- [Exercise aim]:
Could you reproduce every item below with "computer-use agent" replaced by "screen agent" wherever it occurs, leaving everything else untouched?

═════ Exercise material ═════

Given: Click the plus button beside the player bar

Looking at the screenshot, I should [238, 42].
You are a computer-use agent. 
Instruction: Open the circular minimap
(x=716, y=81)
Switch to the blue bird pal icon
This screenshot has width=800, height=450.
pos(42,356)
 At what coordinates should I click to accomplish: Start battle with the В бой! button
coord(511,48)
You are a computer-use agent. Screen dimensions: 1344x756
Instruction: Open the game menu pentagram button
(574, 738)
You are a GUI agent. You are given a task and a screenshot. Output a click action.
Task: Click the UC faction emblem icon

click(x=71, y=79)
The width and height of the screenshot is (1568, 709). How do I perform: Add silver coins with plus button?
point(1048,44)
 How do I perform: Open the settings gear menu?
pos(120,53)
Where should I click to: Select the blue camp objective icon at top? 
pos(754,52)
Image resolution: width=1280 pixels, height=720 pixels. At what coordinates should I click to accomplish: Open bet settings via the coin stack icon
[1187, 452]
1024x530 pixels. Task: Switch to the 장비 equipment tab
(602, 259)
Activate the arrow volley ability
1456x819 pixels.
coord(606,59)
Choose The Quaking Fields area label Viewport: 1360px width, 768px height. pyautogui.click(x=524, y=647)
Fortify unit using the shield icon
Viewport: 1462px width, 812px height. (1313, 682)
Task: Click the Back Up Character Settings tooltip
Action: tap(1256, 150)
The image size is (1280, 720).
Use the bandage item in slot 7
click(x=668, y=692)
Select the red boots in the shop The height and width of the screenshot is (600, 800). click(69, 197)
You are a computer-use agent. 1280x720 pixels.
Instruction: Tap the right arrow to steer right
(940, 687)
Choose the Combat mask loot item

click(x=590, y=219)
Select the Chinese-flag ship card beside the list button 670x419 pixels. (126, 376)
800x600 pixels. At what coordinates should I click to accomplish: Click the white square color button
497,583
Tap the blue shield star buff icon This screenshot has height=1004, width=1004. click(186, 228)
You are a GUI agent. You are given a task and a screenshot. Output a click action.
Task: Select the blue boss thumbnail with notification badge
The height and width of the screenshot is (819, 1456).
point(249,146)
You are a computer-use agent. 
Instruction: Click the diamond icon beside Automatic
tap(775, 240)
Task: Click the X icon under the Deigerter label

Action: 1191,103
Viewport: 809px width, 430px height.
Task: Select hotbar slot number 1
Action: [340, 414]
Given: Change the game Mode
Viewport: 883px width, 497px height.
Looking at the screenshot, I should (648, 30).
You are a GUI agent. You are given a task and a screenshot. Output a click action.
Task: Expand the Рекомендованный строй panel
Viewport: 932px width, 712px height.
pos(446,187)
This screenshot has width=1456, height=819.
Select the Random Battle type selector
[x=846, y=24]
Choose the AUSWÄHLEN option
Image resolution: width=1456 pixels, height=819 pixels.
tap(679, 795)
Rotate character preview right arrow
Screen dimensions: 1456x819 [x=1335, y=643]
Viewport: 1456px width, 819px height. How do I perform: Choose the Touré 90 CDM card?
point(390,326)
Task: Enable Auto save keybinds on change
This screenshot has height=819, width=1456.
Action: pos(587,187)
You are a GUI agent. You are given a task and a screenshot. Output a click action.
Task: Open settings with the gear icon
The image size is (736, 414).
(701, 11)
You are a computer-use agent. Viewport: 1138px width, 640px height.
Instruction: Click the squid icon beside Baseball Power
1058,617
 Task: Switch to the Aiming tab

═════

- [The result]:
Given: Click the plus button beside the player bar

Looking at the screenshot, I should [238, 42].
You are a screen agent. 
Instruction: Open the circular minimap
(x=716, y=81)
Switch to the blue bird pal icon
This screenshot has width=800, height=450.
pos(42,356)
 At what coordinates should I click to accomplish: Start battle with the В бой! button
coord(511,48)
You are a screen agent. Screen dimensions: 1344x756
Instruction: Open the game menu pentagram button
(574, 738)
You are a GUI agent. You are given a task and a screenshot. Output a click action.
Task: Click the UC faction emblem icon

click(x=71, y=79)
The width and height of the screenshot is (1568, 709). How do I perform: Add silver coins with plus button?
point(1048,44)
 How do I perform: Open the settings gear menu?
pos(120,53)
Where should I click to: Select the blue camp objective icon at top? 
pos(754,52)
Image resolution: width=1280 pixels, height=720 pixels. At what coordinates should I click to accomplish: Open bet settings via the coin stack icon
[1187, 452]
1024x530 pixels. Task: Switch to the 장비 equipment tab
(602, 259)
Activate the arrow volley ability
1456x819 pixels.
coord(606,59)
Choose The Quaking Fields area label Viewport: 1360px width, 768px height. pyautogui.click(x=524, y=647)
Fortify unit using the shield icon
Viewport: 1462px width, 812px height. (1313, 682)
Task: Click the Back Up Character Settings tooltip
Action: tap(1256, 150)
The image size is (1280, 720).
Use the bandage item in slot 7
click(x=668, y=692)
Select the red boots in the shop The height and width of the screenshot is (600, 800). click(69, 197)
You are a screen agent. 1280x720 pixels.
Instruction: Tap the right arrow to steer right
(940, 687)
Choose the Combat mask loot item

click(x=590, y=219)
Select the Chinese-flag ship card beside the list button 670x419 pixels. (126, 376)
800x600 pixels. At what coordinates should I click to accomplish: Click the white square color button
497,583
Tap the blue shield star buff icon This screenshot has height=1004, width=1004. click(186, 228)
You are a GUI agent. You are given a task and a screenshot. Output a click action.
Task: Select the blue boss thumbnail with notification badge
The height and width of the screenshot is (819, 1456).
point(249,146)
You are a screen agent. 
Instruction: Click the diamond icon beside Automatic
tap(775, 240)
Task: Click the X icon under the Deigerter label

Action: 1191,103
Viewport: 809px width, 430px height.
Task: Select hotbar slot number 1
Action: [340, 414]
Given: Change the game Mode
Viewport: 883px width, 497px height.
Looking at the screenshot, I should (648, 30).
You are a GUI agent. You are given a task and a screenshot. Output a click action.
Task: Expand the Рекомендованный строй panel
Viewport: 932px width, 712px height.
pos(446,187)
This screenshot has width=1456, height=819.
Select the Random Battle type selector
[x=846, y=24]
Choose the AUSWÄHLEN option
Image resolution: width=1456 pixels, height=819 pixels.
tap(679, 795)
Rotate character preview right arrow
Screen dimensions: 1456x819 [x=1335, y=643]
Viewport: 1456px width, 819px height. How do I perform: Choose the Touré 90 CDM card?
point(390,326)
Task: Enable Auto save keybinds on change
This screenshot has height=819, width=1456.
Action: pos(587,187)
You are a GUI agent. You are given a task and a screenshot. Output a click action.
Task: Open settings with the gear icon
The image size is (736, 414).
(701, 11)
You are a screen agent. Viewport: 1138px width, 640px height.
Instruction: Click the squid icon beside Baseball Power
1058,617
 Task: Switch to the Aiming tab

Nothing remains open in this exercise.